On top of this, cash is in Myanmar is something special. Of course physical currency everywhere is something tangible and known, however within Myanmar it is also associated with mighty levels of distrust, trust and authenticity.
The Myanmar Kyat – emerging from a turbulent history
Myanmar’s Kyat has gone through two horrendous currency demonetisations in recent years – the 1987 demonetisation of a range of notes without warning or compensation made 75% of the currency worthless overnight. The Kyat does not feel inherently stable.
Additionally, as Myanmar returns to the world stage, Myanmar people are eager to help restore the previously-hobbled country to the powerful economic status it once enjoyed and deserves.
Could these be push factors that encourage an explosion in card uptake and which fuel a growth in Myanmar’s digital economy, to mirror that of smartphones and internet penetration?

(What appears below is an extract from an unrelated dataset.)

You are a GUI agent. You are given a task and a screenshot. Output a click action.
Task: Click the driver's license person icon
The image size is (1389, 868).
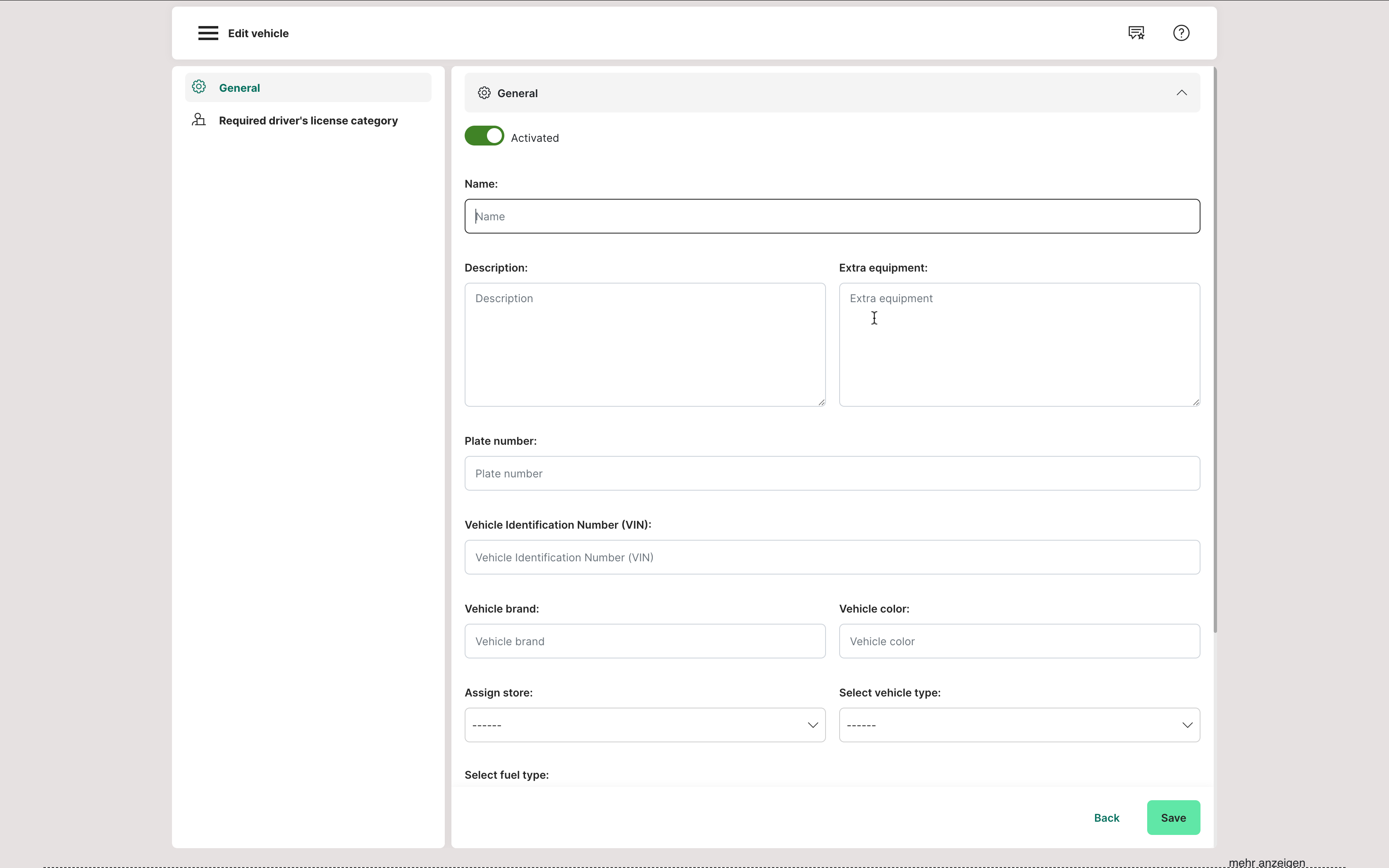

And yet, and yet… go into any Myanmar bank today and you will see people withdrawing bricks upon bricks of notes. And, where they are collecting US dollars, still inspecting each and every note with a close eye, ready to reject them upon detecting the slightest blemish. This is despite these notes being handed to them by the bank itself, and in blatant rejection of recent decrees that it is no longer acceptable to refuse blemished dollars.
With so much energy and scrutiny going into the printed currency, can we imagine that Myanmar’s people will so readily embrace the opaque world of cards and digital transactions?
So, how should startups view the opportunities in Myanmar’s digital economy?
We must lean to the optimistic; online card payments are the future, but will be just one amongst multiple payment mechanisms.
The case for card payments:
Despite the Kyat’s turbulent history, and despite the physical comfort of cash-in-hand, there is an internal, undeniable drive to restore Myanmar to the world stage that is remarkable in its pressure. This will quickly overcome caution and reticence about cards and card payments.
Plus, significant numbers of Myanmar’s digital startup entrepreneurs have experience working or studying overseas, and are looking to opportunities in their country of birth. Returning to Myanmar, integrating online payment gateways into their platforms is a normal practice to them, and these digital entrepreneurs will help drive a wider uptake of cards and online transactions.
So startups that begin building for and strategizing for online payments now will be in pole-position as card uptake soars. Those that don’t will be quickly left behind.
Support card payment with other payment channels
However, to succeed into the immediate future, startups should a) provide Myanmar’s citizens as much support and transparency as possible to encourage online card payments; and importantly b) remember to still invest in other payment channels.
ATM rollout – and therefore card uptake – isn’t going to be instantaneous in a country the size, geography and economy of Myanmar. Meanwhile, competition between the Telcos is going to become increasingly fierce and in an attempt to solidify their market shares it is only a matter of time handling fees are cut and deals are struck that allow transfers of credit between different operators. Such moves will advance mobile payments in a significant way.
In short: The future looks good. Startups should build strategies and channels for accepting card payments in Myanmar now, but also recognise that payments via phone credit is going to increasingly become another viable channel. Both must be explored and accounted for.